━━ Data supplied ━━

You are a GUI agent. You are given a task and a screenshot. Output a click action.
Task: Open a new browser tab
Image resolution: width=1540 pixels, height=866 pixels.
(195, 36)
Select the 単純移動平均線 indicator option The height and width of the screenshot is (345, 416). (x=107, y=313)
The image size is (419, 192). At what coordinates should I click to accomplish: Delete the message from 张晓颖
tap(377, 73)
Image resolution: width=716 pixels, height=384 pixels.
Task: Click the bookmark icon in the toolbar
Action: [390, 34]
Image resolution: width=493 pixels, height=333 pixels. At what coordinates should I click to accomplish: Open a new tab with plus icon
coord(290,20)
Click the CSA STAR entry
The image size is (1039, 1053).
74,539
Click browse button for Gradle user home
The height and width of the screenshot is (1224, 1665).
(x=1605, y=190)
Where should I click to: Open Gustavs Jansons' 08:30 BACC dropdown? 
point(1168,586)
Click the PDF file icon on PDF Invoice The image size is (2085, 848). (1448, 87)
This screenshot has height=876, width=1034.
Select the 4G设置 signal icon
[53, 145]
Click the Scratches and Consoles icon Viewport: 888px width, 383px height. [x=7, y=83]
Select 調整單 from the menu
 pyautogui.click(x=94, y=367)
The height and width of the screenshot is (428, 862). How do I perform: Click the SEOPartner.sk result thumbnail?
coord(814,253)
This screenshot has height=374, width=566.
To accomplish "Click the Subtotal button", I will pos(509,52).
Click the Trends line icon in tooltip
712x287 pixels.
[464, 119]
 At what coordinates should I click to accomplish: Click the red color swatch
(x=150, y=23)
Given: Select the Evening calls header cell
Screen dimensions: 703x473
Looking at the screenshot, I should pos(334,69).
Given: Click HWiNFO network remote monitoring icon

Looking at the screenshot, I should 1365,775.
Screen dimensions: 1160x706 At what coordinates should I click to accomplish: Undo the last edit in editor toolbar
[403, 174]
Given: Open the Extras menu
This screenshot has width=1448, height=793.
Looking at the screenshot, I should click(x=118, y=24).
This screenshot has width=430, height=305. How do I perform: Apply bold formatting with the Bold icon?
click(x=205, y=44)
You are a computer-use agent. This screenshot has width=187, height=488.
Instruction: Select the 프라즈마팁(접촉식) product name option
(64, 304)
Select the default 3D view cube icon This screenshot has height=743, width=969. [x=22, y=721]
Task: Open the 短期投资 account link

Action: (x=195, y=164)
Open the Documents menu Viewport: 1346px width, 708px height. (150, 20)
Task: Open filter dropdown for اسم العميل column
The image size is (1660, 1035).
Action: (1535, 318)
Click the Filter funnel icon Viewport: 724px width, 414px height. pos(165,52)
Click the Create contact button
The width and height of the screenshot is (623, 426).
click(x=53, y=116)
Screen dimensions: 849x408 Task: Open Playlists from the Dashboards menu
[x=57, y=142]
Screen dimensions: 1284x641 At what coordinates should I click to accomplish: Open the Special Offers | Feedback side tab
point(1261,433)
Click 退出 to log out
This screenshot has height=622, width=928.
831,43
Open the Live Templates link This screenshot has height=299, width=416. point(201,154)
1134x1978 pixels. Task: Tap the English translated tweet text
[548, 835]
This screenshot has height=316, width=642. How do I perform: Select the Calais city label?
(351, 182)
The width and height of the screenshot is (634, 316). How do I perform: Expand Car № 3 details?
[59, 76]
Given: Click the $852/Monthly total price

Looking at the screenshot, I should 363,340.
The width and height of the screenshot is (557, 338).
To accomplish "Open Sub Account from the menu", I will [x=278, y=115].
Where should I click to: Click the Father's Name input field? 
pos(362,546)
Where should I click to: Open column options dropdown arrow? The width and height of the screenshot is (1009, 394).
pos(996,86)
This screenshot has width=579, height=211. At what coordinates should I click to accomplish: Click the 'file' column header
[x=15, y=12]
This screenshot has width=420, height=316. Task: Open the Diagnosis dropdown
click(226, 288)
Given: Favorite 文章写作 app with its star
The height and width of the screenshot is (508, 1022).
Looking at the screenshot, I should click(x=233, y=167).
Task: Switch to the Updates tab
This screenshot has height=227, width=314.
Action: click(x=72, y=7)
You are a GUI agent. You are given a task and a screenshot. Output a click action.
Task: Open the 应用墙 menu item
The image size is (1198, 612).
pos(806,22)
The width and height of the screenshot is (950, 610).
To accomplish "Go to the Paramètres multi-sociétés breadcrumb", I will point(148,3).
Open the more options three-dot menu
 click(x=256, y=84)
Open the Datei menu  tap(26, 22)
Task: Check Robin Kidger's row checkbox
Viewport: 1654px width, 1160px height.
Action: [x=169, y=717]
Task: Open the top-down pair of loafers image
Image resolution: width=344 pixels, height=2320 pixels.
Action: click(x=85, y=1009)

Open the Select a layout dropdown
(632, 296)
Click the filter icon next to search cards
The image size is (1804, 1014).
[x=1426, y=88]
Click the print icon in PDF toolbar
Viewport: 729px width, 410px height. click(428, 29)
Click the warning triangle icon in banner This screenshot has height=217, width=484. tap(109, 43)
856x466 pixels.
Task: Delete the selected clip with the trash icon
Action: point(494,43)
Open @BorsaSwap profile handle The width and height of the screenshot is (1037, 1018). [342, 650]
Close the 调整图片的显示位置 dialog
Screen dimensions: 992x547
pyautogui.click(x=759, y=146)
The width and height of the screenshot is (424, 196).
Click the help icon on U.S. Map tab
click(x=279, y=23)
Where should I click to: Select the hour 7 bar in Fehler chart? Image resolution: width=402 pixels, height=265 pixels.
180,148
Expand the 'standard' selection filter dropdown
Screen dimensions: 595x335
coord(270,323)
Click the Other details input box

━━━

▸ **Given instruction**
Convert every line of the listing above into a JSON array of strings, one string per line, and leave out any blank lines.

▸ **Response to the exercise**
[
  "You are a GUI agent. You are given a task and a screenshot. Output a click action.",
  "Task: Open a new browser tab",
  "Image resolution: width=1540 pixels, height=866 pixels.",
  "(195, 36)",
  "Select the 単純移動平均線 indicator option The height and width of the screenshot is (345, 416). (x=107, y=313)",
  "The image size is (419, 192). At what coordinates should I click to accomplish: Delete the message from 张晓颖",
  "tap(377, 73)",
  "Image resolution: width=716 pixels, height=384 pixels.",
  "Task: Click the bookmark icon in the toolbar",
  "Action: [390, 34]",
  "Image resolution: width=493 pixels, height=333 pixels. At what coordinates should I click to accomplish: Open a new tab with plus icon",
  "coord(290,20)",
  "Click the CSA STAR entry",
  "The image size is (1039, 1053).",
  "74,539",
  "Click browse button for Gradle user home",
  "The height and width of the screenshot is (1224, 1665).",
  "(x=1605, y=190)",
  "Where should I click to: Open Gustavs Jansons' 08:30 BACC dropdown? ",
  "point(1168,586)",
  "Click the PDF file icon on PDF Invoice The image size is (2085, 848). (1448, 87)",
  "This screenshot has height=876, width=1034.",
  "Select the 4G设置 signal icon",
  "[53, 145]",
  "Click the Scratches and Consoles icon Viewport: 888px width, 383px height. [x=7, y=83]",
  "Select 調整單 from the menu",
  " pyautogui.click(x=94, y=367)",
  "The height and width of the screenshot is (428, 862). How do I perform: Click the SEOPartner.sk result thumbnail?",
  "coord(814,253)",
  "This screenshot has height=374, width=566.",
  "To accomplish \"Click the Subtotal button\", I will pos(509,52).",
  "Click the Trends line icon in tooltip",
  "712x287 pixels.",
  "[464, 119]",
  " At what coordinates should I click to accomplish: Click the red color swatch",
  "(x=150, y=23)",
  "Given: Select the Evening calls header cell",
  "Screen dimensions: 703x473",
  "Looking at the screenshot, I should pos(334,69).",
  "Given: Click HWiNFO network remote monitoring icon",
  "Looking at the screenshot, I should 1365,775.",
  "Screen dimensions: 1160x706 At what coordinates should I click to accomplish: Undo the last edit in editor toolbar",
  "[403, 174]",
  "Given: Open the Extras menu",
  "This screenshot has width=1448, height=793.",
  "Looking at the screenshot, I should click(x=118, y=24).",
  "This screenshot has width=430, height=305. How do I perform: Apply bold formatting with the Bold icon?",
  "click(x=205, y=44)",
  "You are a computer-use agent. This screenshot has width=187, height=488.",
  "Instruction: Select the 프라즈마팁(접촉식) product name option",
  "(64, 304)",
  "Select the default 3D view cube icon This screenshot has height=743, width=969. [x=22, y=721]",
  "Task: Open the 短期投资 account link",
  "Action: (x=195, y=164)",
  "Open the Documents menu Viewport: 1346px width, 708px height. (150, 20)",
  "Task: Open filter dropdown for اسم العميل column",
  "The image size is (1660, 1035).",
  "Action: (1535, 318)",
  "Click the Filter funnel icon Viewport: 724px width, 414px height. pos(165,52)",
  "Click the Create contact button",
  "The width and height of the screenshot is (623, 426).",
  "click(x=53, y=116)",
  "Screen dimensions: 849x408 Task: Open Playlists from the Dashboards menu",
  "[x=57, y=142]",
  "Screen dimensions: 1284x641 At what coordinates should I click to accomplish: Open the Special Offers | Feedback side tab",
  "point(1261,433)",
  "Click 退出 to log out",
  "This screenshot has height=622, width=928.",
  "831,43",
  "Open the Live Templates link This screenshot has height=299, width=416. point(201,154)",
  "1134x1978 pixels. Task: Tap the English translated tweet text",
  "[548, 835]",
  "This screenshot has height=316, width=642. How do I perform: Select the Calais city label?",
  "(351, 182)",
  "The width and height of the screenshot is (634, 316). How do I perform: Expand Car № 3 details?",
  "[59, 76]",
  "Given: Click the $852/Monthly total price",
  "Looking at the screenshot, I should 363,340.",
  "The width and height of the screenshot is (557, 338).",
  "To accomplish \"Open Sub Account from the menu\", I will [x=278, y=115].",
  "Where should I click to: Click the Father's Name input field? ",
  "pos(362,546)",
  "Where should I click to: Open column options dropdown arrow? The width and height of the screenshot is (1009, 394).",
  "pos(996,86)",
  "This screenshot has width=579, height=211. At what coordinates should I click to accomplish: Click the 'file' column header",
  "[x=15, y=12]",
  "This screenshot has width=420, height=316. Task: Open the Diagnosis dropdown",
  "click(226, 288)",
  "Given: Favorite 文章写作 app with its star",
  "The height and width of the screenshot is (508, 1022).",
  "Looking at the screenshot, I should click(x=233, y=167).",
  "Task: Switch to the Updates tab",
  "This screenshot has height=227, width=314.",
  "Action: click(x=72, y=7)",
  "You are a GUI agent. You are given a task and a screenshot. Output a click action.",
  "Task: Open the 应用墙 menu item",
  "The image size is (1198, 612).",
  "pos(806,22)",
  "The width and height of the screenshot is (950, 610).",
  "To accomplish \"Go to the Paramètres multi-sociétés breadcrumb\", I will point(148,3).",
  "Open the more options three-dot menu",
  " click(x=256, y=84)",
  "Open the Datei menu  tap(26, 22)",
  "Task: Check Robin Kidger's row checkbox",
  "Viewport: 1654px width, 1160px height.",
  "Action: [x=169, y=717]",
  "Task: Open the top-down pair of loafers image",
  "Image resolution: width=344 pixels, height=2320 pixels.",
  "Action: click(x=85, y=1009)",
  "Open the Select a layout dropdown",
  "(632, 296)",
  "Click the filter icon next to search cards",
  "The image size is (1804, 1014).",
  "[x=1426, y=88]",
  "Click the print icon in PDF toolbar",
  "Viewport: 729px width, 410px height. click(428, 29)",
  "Click the warning triangle icon in banner This screenshot has height=217, width=484. tap(109, 43)",
  "856x466 pixels.",
  "Task: Delete the selected clip with the trash icon",
  "Action: point(494,43)",
  "Open @BorsaSwap profile handle The width and height of the screenshot is (1037, 1018). [342, 650]",
  "Close the 调整图片的显示位置 dialog",
  "Screen dimensions: 992x547",
  "pyautogui.click(x=759, y=146)",
  "The width and height of the screenshot is (424, 196).",
  "Click the help icon on U.S. Map tab",
  "click(x=279, y=23)",
  "Where should I click to: Select the hour 7 bar in Fehler chart? Image resolution: width=402 pixels, height=265 pixels.",
  "180,148",
  "Expand the 'standard' selection filter dropdown",
  "Screen dimensions: 595x335",
  "coord(270,323)",
  "Click the Other details input box"
]